Child, Adolescent and Adult Psychiatry


Binge Eating Disorder: Everything You Need To Know

Consuming food on a daily basis is a normal human characteristic. After all, we eat to survive. However, it is not normal when we eat in excess especially in amounts that is seen as too much.

Now, what is binge eating disorder?

Binge eating disorder, or BED, is a disease wherein a person has recurring episodes of eating in excess or an abnormally large amount of food than what a person would usually eat. The key term here is the amount of food being consumed in just one sitting. Usually those who suffer from BED are self-conscious about their eating habits and would often conceal their symptoms from others especially to the people closest to them. This results into another characteristic of binge eating: doing it in secrecy. It is also because of this that they would feel depressed and would constantly feel self-shame after each episode, thus creating this poor body image for the victim. Furthermore, these cravings are insatiable and choose no time of the day when striking.

In terms of demographic, women tend to suffer from BED more frequently than men, wherein the former is composed of 5% of the population.

It is interesting to note that it is still unknown what causes BED. However, because of how it affects people, it has been placed in the DSMV with calls for increased awareness and understanding for this disease in order to improve the quality of life of those suffering from it.
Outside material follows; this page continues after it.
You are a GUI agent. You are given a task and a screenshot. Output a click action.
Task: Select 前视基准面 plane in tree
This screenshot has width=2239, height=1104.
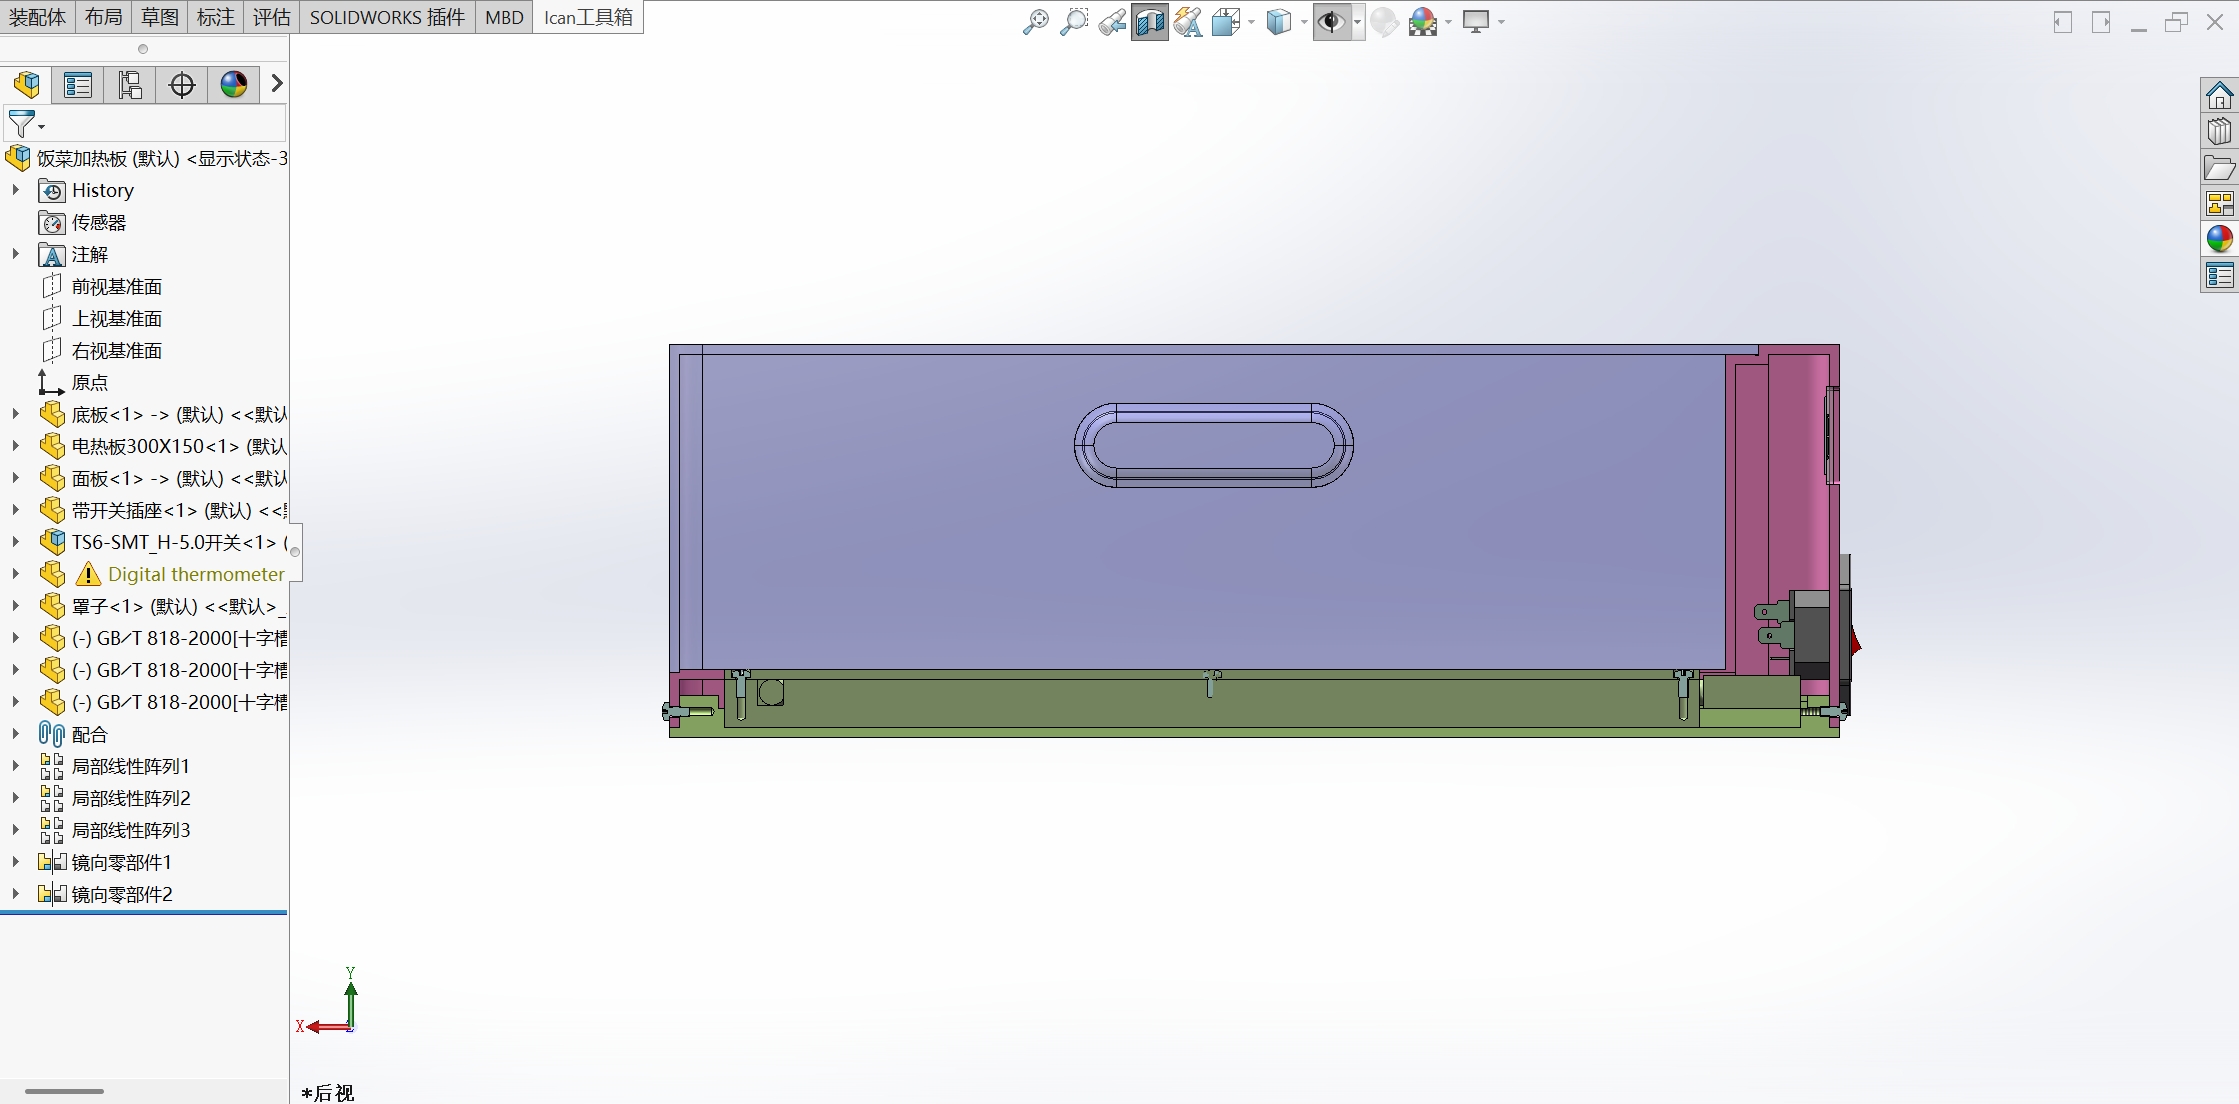tap(116, 287)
Some experts link genetics to BED while some would relate it to other diseases such as depression or lifestyle.

Now, what are the symptoms associated with BED?

Symptoms that are associated with binge-eating disorder would include discreet consummation of food that is larger than most people would eat under a similar instance and in a distinct period of time, as well as lack of control during this period.

There are also other things that are associated during a binge eating period such as distress, depression, eating even if one is not hungry, self-shame and eating until one is uncomfortably full.

One is considered a binge eater if one experiences such episode consistently at least once in a week for three months.

It is also to be noted that binge eating is not always related to bulimia and/or anorexia though it can be in some cases. Furthermore, though body weight is commonly being associated by everyone to this condition (with a majority suffering from it either overweight or obese), it is important to know that it is possible that binge-eaters can also sport a normal weight.